Chris Robinson Brotherhood
Phosphorescent Harvest
[
Silver Arrow/ Good Fellas
2014]

www.chrisrobinsonbrotherhood.com

File Under: Bay Area visions

di Fabio Cerbone (01/05/2014)

Avviata con l'idea di essere un diversivo rispetto alla principale occupazione dei Black Crowes, l'avventura della "Fratellanza" di Chris Robinson si è caricata strada facendo di un significato discografico più denso, a maggior ragione oggi che la storia dei fratelli Robinson è di nuovo in un periodo di stallo. Tre infatti sono i lavori pubblicati nel giro di due anni, senza contare l'estemporanea uscita solo su vinile di Betty's S.F. Blends Volume 1, una collaborazione dal vivo con l'ingegnere del suono dei Grateful Dead Betty Cantor-Jackson, apoteosi in qualche modo della filosofia jam del gruppo californiano. Il problema di questa prolificità era mantenere una qualità medio alta del materiale a disposizione, perché a lungo andare, nelle mura di uno studio, la libera attitudine all'improvvisazione non avrebbe potuto reggere.

Il "raccolto fosforescente" della Chris Robinson Brotherhood parte proprio da questo assunto e prova in effetti a dare una svolta più melodica al repertorio: l'impressione è che a questo giro le canzoni contino di più o che vogliano quanto meno scalciare alla pari con gli svolazzi strumentali di Neal Casal (chitarre) e Adam Macdougall (tastiere), veri elementi di dialogo nella musica del gruppo. Dunque, dopo la sbornia psichedelica di Big Moon Ritual, ancora oggi il loro manifesto, dopo la mediazione con le radici sudiste di The Magic Door (forse il disco concettualmente più rock del lotto), Phosphorescent Harvest dovrebbe cercare una sintesi e al tempo stesso una mossa in avanti. L'impressione è che sia più riuscito nelle intenzioni che non nei fatti, perché Robinson canta con voce più svagata del solito delle sue "visioni" e la band procede spesso a tentoni, a volte scovando un momento di pura estasi, altre invece perdendosi in qualche vicolo cieco.

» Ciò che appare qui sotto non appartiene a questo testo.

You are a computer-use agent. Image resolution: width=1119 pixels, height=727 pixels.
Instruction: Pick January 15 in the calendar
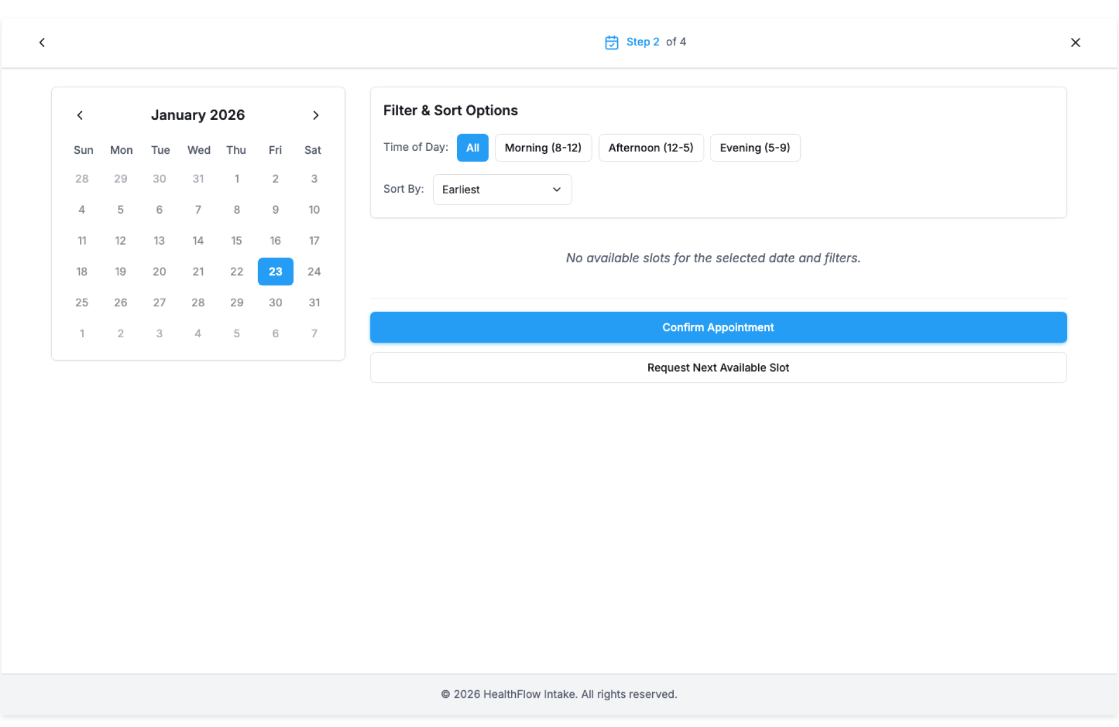point(236,241)
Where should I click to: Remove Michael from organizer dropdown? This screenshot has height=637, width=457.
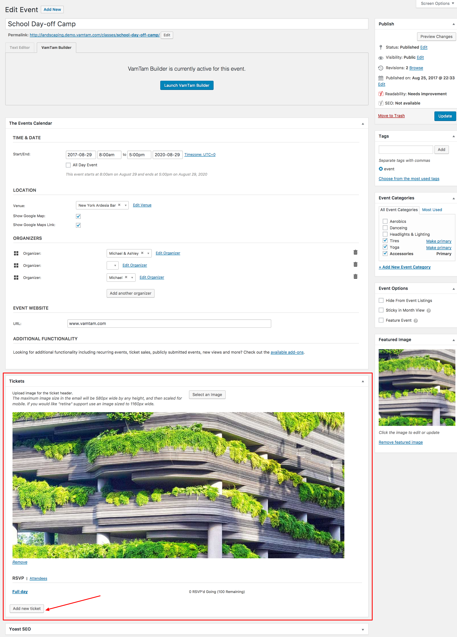(126, 277)
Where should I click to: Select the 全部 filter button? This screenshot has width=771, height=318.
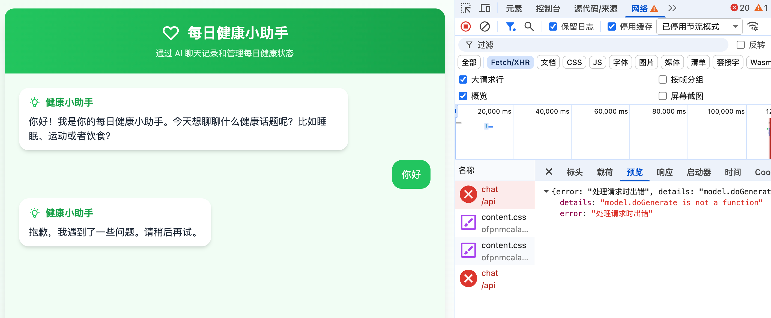(469, 62)
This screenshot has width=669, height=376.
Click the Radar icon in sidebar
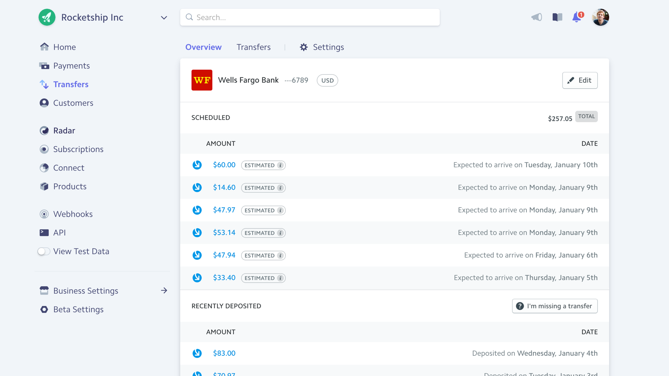point(44,131)
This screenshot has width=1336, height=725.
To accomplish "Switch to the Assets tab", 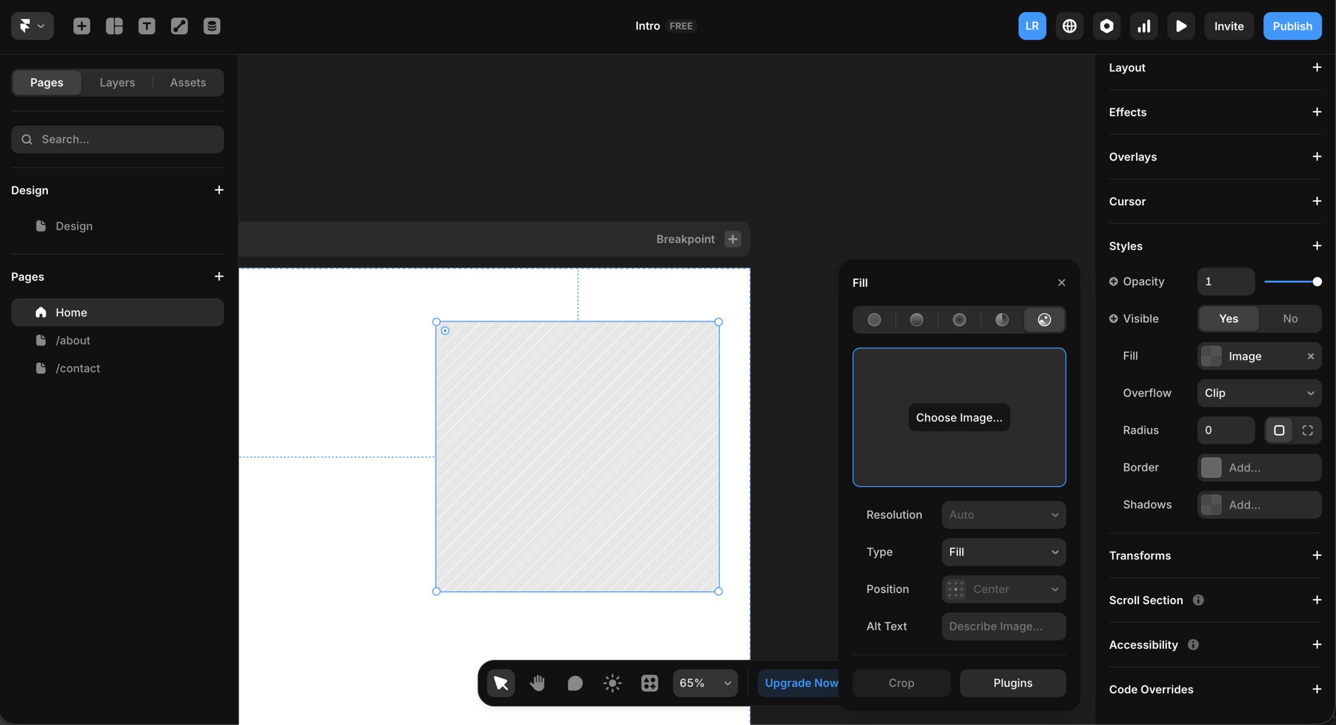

Su tutto aleggia la produzione di Thom Monahan (del giro freak folk di Vetiver e Devendra Banhart) che mantiene un pizzico dell'eccentricità psichedelica da West Coast, ma tenta anche di rendere la "Fratellanza" più accattivante. Si parte infatti con le coloriture quasi glam di Shore Power e una innaffiata di tastierine maliziose, che inevitabilmente restano invischiate nei pieni anni Settanta. About a Stranger torna subito all'ovile, ovvero sia in cerca dello spirito di Jerry Garcia tra le vallate della California, alternandosi però con qualche effluvio persino di marca pop in Meanwhile in the Gods... Di questo passo l'intero spettro di una stagione indimenticabile del rock è passata in rassegna: dagli amati Dead (quelli di Workingman's Dead dalle parti di Clear Blue Sky & the Good Doctor) ai Little Feat, dai Beach Boys ai Quicksilver (la cavalcata western di Badlands Here We Come), passando addirittura per qualche coloritura progressive e svenevolezze country alla Eagles (Tornado, sempre frullata però con passaggi di chitarra e arzigogoli di organo che escono direttamente dalla baia di Frisco). Si finisce un po' spossati con i sette minuti della trasognata ballad Burn Slow, tra i momenti simbolici di un album un po' accartocciato su se stesso.